APPLY WHAT YOU READ:
1. Please retype the section of the Sky Cries Mary album text from "A Return to the Inner Experience is" up to and including "as a single.".
2. According to the Sky Cries Mary album text, who produced A Return to the Inner Experience?

SELECTED TEXT:
Studio album by Sky Cries Mary
- Released: 1993
- Studio: Brilliant, San Francisco, California
- Genre: Neo-psychedelia, space rock, trance
- Length: 70:01
- Label: Capitol
- Producer: Norman Kerner

Sky Cries Mary chronology
| Exit at the Axis (1992) | A Return to the Inner Experience (1993) | This Timeless Turning (1994) |

= A Return to the Inner Experience =

A Return to the Inner Experience is the second album by the American band Sky Cries Mary, released in 1993 through Capitol Records. "Gone" was released as a single.

==Critical reception==

The Washington Post noted that "the sometimes-realized intention is to be trippy, although a few of the 14 meandering tracks on this 70-minute album are more soporific than transcendent."

DATASET SECTION:
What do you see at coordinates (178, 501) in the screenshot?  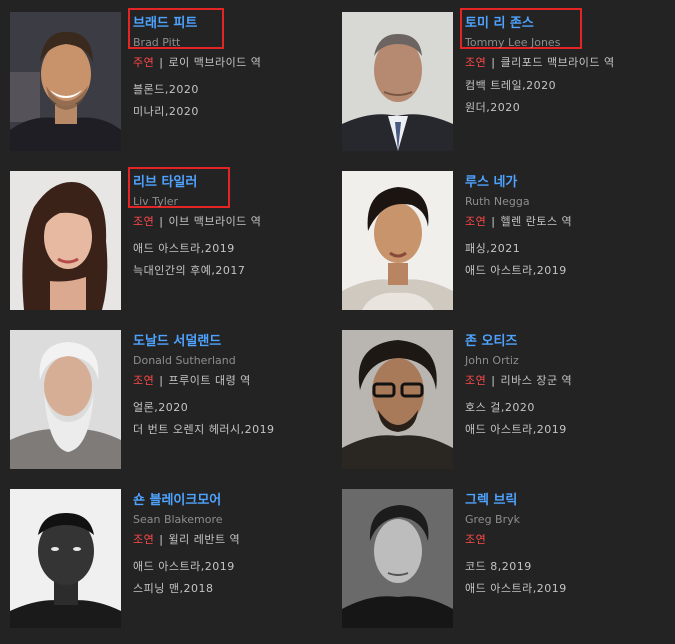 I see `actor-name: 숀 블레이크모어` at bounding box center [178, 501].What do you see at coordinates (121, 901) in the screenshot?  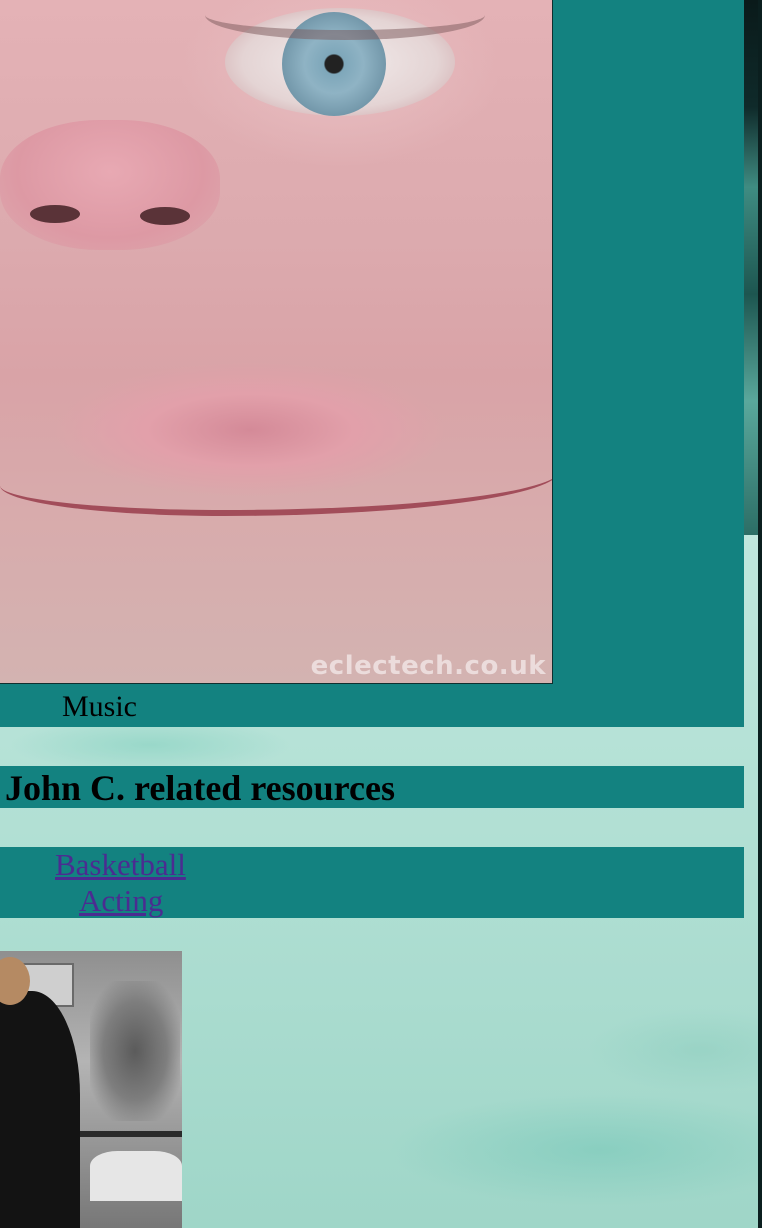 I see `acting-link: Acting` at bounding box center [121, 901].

ANSWER SET:
1.
A Return to the Inner Experience is the second album by the American band Sky Cries Mary, released in 1993 through Capitol Records. "Gone" was released as a single.

2. Norman Kerner